Apolipoprotein E levels in the cerebrospinal fluid of north Indian patients with Alzheimer's disease

Abstract

The etiology of Alzheimer's disease (AD) is multifactorial involving both genetic and environmental factors. Apolipoprotein E (ApoE) gene plays a pivotal role in risk and age of onset of AD. Although it is broadly accepted that ApoE genotype is linked to the pathogenesis of AD, there are still controversial results regarding the association of ApoE levels in cerebrospinal fluid (CSF) with the occurrence of AD. Some studies have shown a positive correlation between CSF ApoE levels and AD, whereas others showed no link. In this study, we measured ApoE levels to assess the usefulness of CSF ApoE as a diagnostic marker of AD by comparing the levels in 3 patient groups and in control participants.

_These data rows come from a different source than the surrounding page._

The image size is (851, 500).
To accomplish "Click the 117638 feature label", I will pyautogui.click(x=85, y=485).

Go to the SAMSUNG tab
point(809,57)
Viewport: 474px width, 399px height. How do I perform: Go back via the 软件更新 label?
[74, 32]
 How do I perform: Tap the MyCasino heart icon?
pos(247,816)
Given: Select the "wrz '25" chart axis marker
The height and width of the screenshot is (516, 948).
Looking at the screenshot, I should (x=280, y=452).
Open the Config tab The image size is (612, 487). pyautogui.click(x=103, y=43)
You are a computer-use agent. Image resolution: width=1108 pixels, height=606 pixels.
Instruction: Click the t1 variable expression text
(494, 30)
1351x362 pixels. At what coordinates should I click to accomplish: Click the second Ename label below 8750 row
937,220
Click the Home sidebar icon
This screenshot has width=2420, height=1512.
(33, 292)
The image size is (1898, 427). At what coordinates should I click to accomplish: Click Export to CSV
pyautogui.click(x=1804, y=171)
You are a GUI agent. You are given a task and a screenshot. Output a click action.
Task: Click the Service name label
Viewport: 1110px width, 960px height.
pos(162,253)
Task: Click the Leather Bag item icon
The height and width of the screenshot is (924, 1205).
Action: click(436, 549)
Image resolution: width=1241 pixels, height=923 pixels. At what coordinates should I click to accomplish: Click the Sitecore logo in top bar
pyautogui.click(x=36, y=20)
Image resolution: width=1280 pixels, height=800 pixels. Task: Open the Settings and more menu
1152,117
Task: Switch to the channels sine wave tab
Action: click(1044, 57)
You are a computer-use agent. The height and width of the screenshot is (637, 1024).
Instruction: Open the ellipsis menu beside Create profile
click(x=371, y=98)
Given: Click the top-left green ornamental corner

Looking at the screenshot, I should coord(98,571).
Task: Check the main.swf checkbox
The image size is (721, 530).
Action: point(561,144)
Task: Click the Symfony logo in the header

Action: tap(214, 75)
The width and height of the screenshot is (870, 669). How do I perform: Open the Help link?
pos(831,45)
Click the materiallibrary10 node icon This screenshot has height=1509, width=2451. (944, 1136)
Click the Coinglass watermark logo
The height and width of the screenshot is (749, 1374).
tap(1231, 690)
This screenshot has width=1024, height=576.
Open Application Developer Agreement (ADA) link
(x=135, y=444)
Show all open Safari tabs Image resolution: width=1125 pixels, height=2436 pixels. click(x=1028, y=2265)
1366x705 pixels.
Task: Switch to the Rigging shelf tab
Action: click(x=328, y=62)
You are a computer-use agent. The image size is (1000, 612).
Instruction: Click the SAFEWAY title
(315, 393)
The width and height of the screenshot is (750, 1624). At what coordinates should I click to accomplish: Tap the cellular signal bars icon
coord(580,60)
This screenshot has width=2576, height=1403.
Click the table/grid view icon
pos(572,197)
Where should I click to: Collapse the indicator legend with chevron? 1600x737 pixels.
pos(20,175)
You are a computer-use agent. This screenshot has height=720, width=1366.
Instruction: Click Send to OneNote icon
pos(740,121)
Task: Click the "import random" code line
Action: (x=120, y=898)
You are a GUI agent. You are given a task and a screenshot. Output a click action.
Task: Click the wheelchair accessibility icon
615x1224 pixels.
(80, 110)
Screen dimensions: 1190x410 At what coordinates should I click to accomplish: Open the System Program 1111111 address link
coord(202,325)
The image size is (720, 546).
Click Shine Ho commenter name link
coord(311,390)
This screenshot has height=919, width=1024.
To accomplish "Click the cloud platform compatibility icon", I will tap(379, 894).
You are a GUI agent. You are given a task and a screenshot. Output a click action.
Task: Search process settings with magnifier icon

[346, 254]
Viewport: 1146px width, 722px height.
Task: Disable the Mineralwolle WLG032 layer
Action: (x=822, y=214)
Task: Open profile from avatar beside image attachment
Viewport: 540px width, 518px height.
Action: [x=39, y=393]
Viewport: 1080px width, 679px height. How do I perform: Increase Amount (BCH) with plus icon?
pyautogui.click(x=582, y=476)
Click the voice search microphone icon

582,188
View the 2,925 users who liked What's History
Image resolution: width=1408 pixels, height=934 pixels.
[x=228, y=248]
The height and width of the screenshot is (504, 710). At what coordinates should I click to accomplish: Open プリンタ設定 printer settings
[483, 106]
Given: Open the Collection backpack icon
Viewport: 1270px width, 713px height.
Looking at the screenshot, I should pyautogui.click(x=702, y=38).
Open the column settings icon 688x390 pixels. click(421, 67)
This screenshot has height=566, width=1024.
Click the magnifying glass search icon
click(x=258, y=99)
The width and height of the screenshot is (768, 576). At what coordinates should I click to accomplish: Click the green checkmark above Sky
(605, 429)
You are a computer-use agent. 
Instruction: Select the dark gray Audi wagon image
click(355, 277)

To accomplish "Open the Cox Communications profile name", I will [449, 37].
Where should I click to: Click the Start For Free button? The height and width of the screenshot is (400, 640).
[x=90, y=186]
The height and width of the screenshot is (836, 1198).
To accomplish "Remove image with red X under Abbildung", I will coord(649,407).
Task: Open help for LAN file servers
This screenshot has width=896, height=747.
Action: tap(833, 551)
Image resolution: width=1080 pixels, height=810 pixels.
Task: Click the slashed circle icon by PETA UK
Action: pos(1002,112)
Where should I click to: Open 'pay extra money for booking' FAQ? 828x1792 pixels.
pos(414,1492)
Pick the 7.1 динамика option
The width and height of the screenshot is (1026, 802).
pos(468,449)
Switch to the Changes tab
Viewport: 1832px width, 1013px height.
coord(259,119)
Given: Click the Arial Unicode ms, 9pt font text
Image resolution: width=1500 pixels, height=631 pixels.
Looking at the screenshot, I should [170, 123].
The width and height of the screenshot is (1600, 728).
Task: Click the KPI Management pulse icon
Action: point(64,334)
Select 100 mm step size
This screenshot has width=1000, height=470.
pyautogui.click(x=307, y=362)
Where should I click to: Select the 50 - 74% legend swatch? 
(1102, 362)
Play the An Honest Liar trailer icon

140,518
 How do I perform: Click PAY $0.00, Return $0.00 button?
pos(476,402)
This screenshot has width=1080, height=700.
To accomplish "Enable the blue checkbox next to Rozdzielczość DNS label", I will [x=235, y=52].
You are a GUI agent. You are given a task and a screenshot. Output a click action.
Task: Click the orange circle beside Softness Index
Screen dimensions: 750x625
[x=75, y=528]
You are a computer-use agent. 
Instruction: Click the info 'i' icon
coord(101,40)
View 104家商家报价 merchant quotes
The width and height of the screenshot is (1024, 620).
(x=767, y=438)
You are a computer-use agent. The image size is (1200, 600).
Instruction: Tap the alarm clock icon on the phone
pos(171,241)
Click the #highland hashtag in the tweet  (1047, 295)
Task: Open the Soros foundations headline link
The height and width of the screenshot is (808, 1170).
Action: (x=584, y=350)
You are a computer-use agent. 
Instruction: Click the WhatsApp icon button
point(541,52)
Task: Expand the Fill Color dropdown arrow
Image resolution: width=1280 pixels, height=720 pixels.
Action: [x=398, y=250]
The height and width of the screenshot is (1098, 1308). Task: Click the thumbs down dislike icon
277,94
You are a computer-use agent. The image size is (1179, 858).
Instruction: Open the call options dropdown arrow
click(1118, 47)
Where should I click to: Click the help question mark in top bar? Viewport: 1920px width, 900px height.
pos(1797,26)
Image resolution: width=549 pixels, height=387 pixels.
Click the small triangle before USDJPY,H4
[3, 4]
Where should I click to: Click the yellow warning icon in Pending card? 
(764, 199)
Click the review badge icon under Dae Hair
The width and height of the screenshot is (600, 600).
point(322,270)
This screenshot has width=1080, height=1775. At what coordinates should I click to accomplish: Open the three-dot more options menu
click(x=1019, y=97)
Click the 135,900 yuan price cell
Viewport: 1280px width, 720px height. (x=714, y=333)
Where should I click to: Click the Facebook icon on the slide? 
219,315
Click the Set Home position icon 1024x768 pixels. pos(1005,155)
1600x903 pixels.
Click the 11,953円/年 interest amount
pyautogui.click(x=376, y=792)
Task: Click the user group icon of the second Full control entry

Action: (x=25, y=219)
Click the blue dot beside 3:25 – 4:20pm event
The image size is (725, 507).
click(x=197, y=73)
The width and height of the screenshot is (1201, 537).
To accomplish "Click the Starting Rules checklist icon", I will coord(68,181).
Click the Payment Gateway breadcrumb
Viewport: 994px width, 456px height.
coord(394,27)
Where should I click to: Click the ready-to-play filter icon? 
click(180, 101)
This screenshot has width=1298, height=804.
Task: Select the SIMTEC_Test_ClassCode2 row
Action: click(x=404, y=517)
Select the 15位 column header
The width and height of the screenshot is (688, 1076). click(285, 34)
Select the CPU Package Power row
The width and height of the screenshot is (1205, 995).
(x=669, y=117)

No significant difference was observed in CSF ApoE concentrations between the patients with AD and the controls. So, it appears that CSF ApoE measurement does not offer any diagnostic advantage for AD.

Figure 1.

In NAD, NC, HC as well as in the AD subpopulation, the CSF ApoE concentration was not significantly modified by the phenotype, even if a minor increase in ApoE level for individuals having 2 copies of the ∊4 allele was observed. The mean values are no copy of ∊4 allele, 22.7 ± 3.41 µg/mL; 1 copy of ∊ allele, 21.30 ± 2.08 µg/mL; 2 copies of ∊4 allele, 21.96 ± 1.20µg/mL. NAD indicates patients with dementias other than AD; NC, patients with neurological illnesses other than dementia; HC, age-matched healthy controls; AD, Alzheimer’s disease; CSF, cerebrospinal fluid; ApoE, apolipoprotein E.

Figure 2.

The CSF ApoE values are plotted according to the pathology. The statistical analysis with the Mann-Whitney U and Kruskal-Wallis tests did not show any significant differences between the different subpopulations. The mean values are AD group, 22.36 ± 2.35 µg/mL; NAD, 22.10 ± 3.49 µg/mL; NC, 22.55 ± 2.93 µg/mL; HC, 23.22 ± 2.21µg/mL. CSF indicates cerebrospinal fluid; ApoE, apolipoprotein E; AD, Alzheimer’s disease; NAD, patients with dementias other than AD; NC, patients with neurological illnesses other than dementia; HC, age-matched healthy controls.